Comment: Anti-cop riot in Atlanta was out-of-town thuggery

A protest against a police training facility was an opportunity for antifa followers to wield violence.

By Debra J. Saunders / Creators.com

Atlanta Police are not sugar-coating the violent protests that have plagued the city this month. The department charged six individuals on Jan. 21 on eight counts that include “interference with government property” and “domestic terrorism,” both felonies.

They are terrorists, Atlanta Police Chief Darin Schierbaum opined.

The protesters’ ostensible cause is to prevent the construction of a $90 million police training center approved by the Atlanta City Council in 2021. Opponents call the facility “Cop City.”

Cop City foes claim to be peaceful, but whom are they kidding? Anyone who participates in an antifa protest should know that what starts peaceful need not remain peaceful.

Check it out online. You can see footage of hooded, masked marauders throwing objects into storefront windows and a Molotov cocktail erupting near police. Local station Fox5 aired footage of a police patrol car set on fire in the downtown area.

Oh, yeah, and a protester shot and wounded a state trooper.

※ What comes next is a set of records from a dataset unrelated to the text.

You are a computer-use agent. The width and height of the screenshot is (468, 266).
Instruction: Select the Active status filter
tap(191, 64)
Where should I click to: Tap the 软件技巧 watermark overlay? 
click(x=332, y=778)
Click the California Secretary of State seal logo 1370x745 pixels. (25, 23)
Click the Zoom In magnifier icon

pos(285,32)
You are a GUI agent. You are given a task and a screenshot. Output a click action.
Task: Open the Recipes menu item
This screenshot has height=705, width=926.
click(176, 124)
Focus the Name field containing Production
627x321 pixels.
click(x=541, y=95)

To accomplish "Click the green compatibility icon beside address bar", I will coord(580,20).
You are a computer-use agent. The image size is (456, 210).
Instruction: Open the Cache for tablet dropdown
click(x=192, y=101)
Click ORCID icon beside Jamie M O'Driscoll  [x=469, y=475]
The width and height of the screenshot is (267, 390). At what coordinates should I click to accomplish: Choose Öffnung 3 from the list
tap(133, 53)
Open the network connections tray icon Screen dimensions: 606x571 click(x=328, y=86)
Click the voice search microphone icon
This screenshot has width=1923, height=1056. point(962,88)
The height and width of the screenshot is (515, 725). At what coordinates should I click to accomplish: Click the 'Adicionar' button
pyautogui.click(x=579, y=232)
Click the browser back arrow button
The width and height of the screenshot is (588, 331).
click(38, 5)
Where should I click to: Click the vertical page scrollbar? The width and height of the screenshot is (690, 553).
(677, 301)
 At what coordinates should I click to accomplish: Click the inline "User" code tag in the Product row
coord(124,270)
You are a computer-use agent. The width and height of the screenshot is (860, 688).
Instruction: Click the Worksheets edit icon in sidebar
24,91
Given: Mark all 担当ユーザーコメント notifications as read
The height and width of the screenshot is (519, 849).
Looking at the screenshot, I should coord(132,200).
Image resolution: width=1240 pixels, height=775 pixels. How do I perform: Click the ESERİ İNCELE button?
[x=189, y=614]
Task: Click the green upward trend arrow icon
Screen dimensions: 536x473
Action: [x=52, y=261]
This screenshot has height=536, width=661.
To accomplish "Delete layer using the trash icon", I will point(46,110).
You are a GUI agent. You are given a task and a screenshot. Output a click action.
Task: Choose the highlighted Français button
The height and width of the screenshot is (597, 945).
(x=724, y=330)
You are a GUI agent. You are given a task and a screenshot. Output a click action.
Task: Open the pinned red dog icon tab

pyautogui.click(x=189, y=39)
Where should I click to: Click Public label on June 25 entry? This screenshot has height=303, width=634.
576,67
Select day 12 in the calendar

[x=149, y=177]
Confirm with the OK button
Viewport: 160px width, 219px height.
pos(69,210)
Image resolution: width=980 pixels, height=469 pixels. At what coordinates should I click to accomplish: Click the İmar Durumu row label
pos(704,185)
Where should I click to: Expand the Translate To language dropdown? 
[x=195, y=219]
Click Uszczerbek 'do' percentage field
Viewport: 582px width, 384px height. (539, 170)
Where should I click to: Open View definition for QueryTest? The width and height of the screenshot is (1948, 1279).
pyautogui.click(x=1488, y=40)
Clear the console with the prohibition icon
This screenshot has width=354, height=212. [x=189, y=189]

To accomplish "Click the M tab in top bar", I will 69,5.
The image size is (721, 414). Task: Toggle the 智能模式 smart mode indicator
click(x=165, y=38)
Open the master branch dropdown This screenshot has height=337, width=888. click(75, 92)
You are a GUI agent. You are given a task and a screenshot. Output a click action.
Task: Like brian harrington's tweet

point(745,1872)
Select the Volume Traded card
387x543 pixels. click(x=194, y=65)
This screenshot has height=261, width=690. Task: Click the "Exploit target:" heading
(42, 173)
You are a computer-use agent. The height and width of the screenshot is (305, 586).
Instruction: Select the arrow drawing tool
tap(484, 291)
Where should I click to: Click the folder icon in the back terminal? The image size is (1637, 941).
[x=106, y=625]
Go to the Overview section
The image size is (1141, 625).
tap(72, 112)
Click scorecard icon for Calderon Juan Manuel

According to authorities, environmental activist Manuel Esteban Paez Teran shot a trooper, who was hospitalized and is in stable condition. Other law enforcement officers returned fire and killed Teran, a nonbinary individual who went by the moniker Tortuguita.

According to the Georgia Bureau of Investigation, the bullet that shot the officer came from a gun in Tortuguita’s possession.

Activists call the shooting of Tortuguita murder.

There’s no body cam footage of the shooting; which only feeds public distrust.

That said, it’s difficult to believe the anti-Cop City crowd given the violence that accompanies their travels.

Of six activists arrested Saturday, five were from out of state. This was hardly an organic local demonstration against the establishment. It was out-of-town thuggery.

“The loss of our lives remains meaningless to the police. Police killed a forest defender for loving this earth, for taking a stand against the ongoing destruction of the planet and its people,” read a statement posted on the Atlanta Community Press Collective.

Hello. The mob was trying to stop the construction of a government building approved by elected officials who represent their constituents. The mob didn’t bother trying to persuade officialdom, but instead chose vandalism and violence. They’re like the Jan. 6 protesters who two years ago tried to stop Congress from recognizing President Biden’s 2020 victory. They don’t like something, they use force.

Law enforcement should throw the book at them.